The materials for the medals were supplied by Toronto-based Barrick Gold Corporation from three of its operations across the Americas: copper from its Zaldívar mine in Chile; silver from its Pueblo Viejo mine in the Dominican Republic; and gold from its Hemlo mine in Ontario. The teamwork and pride of the people at Barrick reflect the excellence and dedication of the athletes competing at the Games. Barrick also has operations in Argentina, Peru and the United States.
“We’re honoured to supply the materials for the medals that will mark the success of the best athletes of the Americas,” said Kelvin Dushnisky, co-president, Barrick Gold Corporation. “Everyone in our organisation — especially those who produced the copper, silver and gold — will be thrilled every time an athlete holds up their medal to the cheers of their country.”
Just as athletes hone their skill with hours of training, the unique Games medals will be skilfully crafted by the Royal Canadian Mint in an innovative process featuring 25 production steps. The process involves 30 Mint employees, including engineers, engravers, die technicians, machinists and production experts working together. The team’s combined experience in medals production totals more than 100 years.
“Royal Canadian Mint employees have come together with pride to produce one-of-a-kind medals which truly symbolise the years of training and effort put forth by the remarkable athletes who will compete at the Toronto 2015 Pan Am/Parapan Am Games this summer,” said Sandra Hanington, President and Chief Executive Officer, Royal Canadian Mint.

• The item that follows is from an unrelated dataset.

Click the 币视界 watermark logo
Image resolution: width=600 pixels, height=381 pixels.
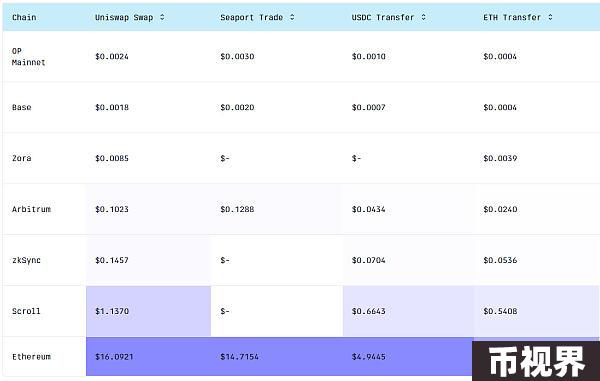(x=536, y=361)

For the first time in medals history, the Royal Canadian Mint has applied the ancient technique of mokume gane, fusing different alloys to reflect the multicultural celebration of athletes and the fellowship of nations coming together under the motto “United We Play!” The mokume gane technique produces another valuable result: each of the competition medals is truly unique.
“When an athlete has a medal hung around their neck, it is a beginning not an end. As they go through life, people will want to see it, touch it and feel the weight of it,” said Elisabeth Walker-Young, Team Canada’s chef de mission for the TORONTO 2015 Parapan American Games. “The medals that are given out at the Games will hold pride of place in homes, hearts and memories throughout the Americas for decades to come. Through the design of the medal, the unity and joy of the Games live on.”
The artwork on the medals tells the rich story of the “People’s Games” through a beautifully layered design that expresses the values of inclusion and diversity, and highlights Aboriginal traditions of welcoming guests and cherishing the beauty of the natural world. The collaborative creative process included Christi Belcourt, a Métis visual artist who combined artistry and storytelling with the Royal Canadian Mint’s innovative production process. Braille is used to identify Toronto 2015 – a reflection of TO2015’s commitment to accessibility, and the first time it has ever been applied on both Pan Am and Parapan Am Games medals.
The Toronto 2015 Pan Am/Parapan Am competition medals will be on temporary exhibition at the Royal Ontario museum from Saturday 14 March 14 through to Sunday 29 March. During the Games, they will be available for public viewing at the Royal Canadian Mint pavilion at CIBC Pan Am Park.
The Toronto 2015 Parapan American Games will take place between 7-15 August and will feature around 1,600 athletes from 28 countries competing in 15 sports.